REQUIRED WORK:
Revise the lines between the one holding "The width and height of the screenshot is (785, 632)." and the one holding "click(68, 1023)", inclusive, so that "microphone" becomes "headset", leaving everything else unchanged. Output only those revised lines.
* start EXERCISE INPUTS *
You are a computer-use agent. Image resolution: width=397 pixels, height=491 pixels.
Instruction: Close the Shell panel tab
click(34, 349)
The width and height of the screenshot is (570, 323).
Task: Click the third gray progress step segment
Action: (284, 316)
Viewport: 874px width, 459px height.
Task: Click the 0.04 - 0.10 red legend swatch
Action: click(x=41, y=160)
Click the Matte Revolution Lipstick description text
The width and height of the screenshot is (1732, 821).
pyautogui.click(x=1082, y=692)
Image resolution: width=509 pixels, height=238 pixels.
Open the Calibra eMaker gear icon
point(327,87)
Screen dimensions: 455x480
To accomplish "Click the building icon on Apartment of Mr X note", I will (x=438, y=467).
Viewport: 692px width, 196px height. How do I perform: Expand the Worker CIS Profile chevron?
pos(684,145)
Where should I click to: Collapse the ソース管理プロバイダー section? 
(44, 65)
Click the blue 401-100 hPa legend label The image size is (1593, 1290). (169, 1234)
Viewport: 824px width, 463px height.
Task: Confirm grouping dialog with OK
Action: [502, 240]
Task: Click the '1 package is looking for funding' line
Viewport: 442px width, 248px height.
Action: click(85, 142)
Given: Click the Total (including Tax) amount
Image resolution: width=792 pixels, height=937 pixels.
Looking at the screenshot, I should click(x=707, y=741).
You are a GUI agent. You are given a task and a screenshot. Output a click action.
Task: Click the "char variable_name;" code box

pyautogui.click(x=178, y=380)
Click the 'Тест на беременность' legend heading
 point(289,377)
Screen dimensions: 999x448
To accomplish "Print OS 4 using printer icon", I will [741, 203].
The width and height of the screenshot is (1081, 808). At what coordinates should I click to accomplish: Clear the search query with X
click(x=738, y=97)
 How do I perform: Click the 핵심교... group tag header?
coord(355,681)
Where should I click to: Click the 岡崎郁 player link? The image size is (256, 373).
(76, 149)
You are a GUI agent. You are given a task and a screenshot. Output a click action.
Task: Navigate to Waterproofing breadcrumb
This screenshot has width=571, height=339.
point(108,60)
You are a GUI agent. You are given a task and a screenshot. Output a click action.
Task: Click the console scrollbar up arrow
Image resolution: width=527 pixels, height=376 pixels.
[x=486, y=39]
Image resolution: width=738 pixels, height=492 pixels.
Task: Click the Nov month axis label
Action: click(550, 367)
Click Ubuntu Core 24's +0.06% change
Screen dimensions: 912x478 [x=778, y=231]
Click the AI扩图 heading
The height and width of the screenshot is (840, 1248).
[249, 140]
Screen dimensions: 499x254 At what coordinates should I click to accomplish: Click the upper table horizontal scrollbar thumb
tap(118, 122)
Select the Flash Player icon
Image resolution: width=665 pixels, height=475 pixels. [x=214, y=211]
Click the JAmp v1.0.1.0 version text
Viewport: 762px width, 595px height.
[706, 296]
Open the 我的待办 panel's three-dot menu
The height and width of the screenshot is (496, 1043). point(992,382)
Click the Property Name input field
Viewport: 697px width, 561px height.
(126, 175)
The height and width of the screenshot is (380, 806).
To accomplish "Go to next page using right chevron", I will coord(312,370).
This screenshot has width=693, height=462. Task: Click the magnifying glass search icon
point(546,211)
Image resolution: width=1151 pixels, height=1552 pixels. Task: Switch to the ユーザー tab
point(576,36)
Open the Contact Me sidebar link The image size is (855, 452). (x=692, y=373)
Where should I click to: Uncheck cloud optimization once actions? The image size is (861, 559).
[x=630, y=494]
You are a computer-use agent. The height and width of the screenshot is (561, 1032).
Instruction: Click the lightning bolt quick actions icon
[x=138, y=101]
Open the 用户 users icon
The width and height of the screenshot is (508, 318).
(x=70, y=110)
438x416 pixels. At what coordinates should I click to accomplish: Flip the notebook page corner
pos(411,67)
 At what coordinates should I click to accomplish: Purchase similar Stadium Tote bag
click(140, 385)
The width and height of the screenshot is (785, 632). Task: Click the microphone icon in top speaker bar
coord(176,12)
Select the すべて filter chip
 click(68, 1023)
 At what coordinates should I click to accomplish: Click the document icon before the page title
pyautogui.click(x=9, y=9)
* end EXERCISE INPUTS *
SOLUTION:
The width and height of the screenshot is (785, 632). Task: Click the headset icon in top speaker bar
coord(176,12)
Select the すべて filter chip
 click(68, 1023)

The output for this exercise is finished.